Pour plus de détails en français, divers articles sont publiés sur cette affaire :

Il faut cependant garder à l'esprit que cette jurisprudence (qui devrait normalement être confirmée) ne concerne en principe que les États-Unis, et que le droit français pourrait avoir une vision différente de la notion de licence.
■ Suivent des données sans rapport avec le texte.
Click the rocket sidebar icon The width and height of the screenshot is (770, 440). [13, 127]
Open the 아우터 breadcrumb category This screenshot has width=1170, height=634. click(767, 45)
Ceci dit, il n'en reste pas moins qu'une telle jurisprudence établit que la diffusion sous licence libre est un mode légitime d'exploitation des œuvres, et que sa violation a des incidences économiques au moins dans certains pays : selon la cour d'appel « l'absence d'échange financier dans la cession de licence open source ne saurait supposer l'absence d'enjeu économique » [attendus du jugement, page 8]. Cette jurisprudence doit donc être prise en compte dans l'interprétation des textes internationaux qui font référence à l'exploitation des œuvres. C'est en particulier le cas du "test en trois étapes" [article 9(2) de la Convention de Berne, article 10 du traité de l'OMPI sur le droit d'auteur, article 13 de l'accord sur les ADPIC] qui précise que toutes « limitations aux droits exclusifs [droits d'auteur ou droits voisins] ou exceptions à ces droits » doivent être restreintes « à certains cas spéciaux qui ne portent pas atteinte à l'exploitation normale de l'œuvre ni ne causent un préjudice injustifié aux intérêts légitimes du détenteur du droit. »

Cela implique donc que de telles limitations ou exceptions ne sauraient pouvoir porter atteinte à l'exploitation d'une œuvre selon le modèle libre ou open source, ni causer un préjudice injustifié à un détenteur de droit qui y aurait un intérêt légitime. Qui plus est, on ne saurait conditionner cela à la présence explicite d'une licence libre, car les mêmes traités précisent que « la jouissance et l'exercice de ces droits ne sont subordonnés à aucune formalité » [article 5(2) de la Convention de Berne].
Une conséquence est de limiter rigoureusement toute exception légale au droit exclusif des auteurs qui permettrait à des tiers de restreindre le libre usage des œuvres. C'est précisément ce que tentent d'obtenir les sociétés françaises de gestion collective des droits dans le cas des oeuvres orphelines.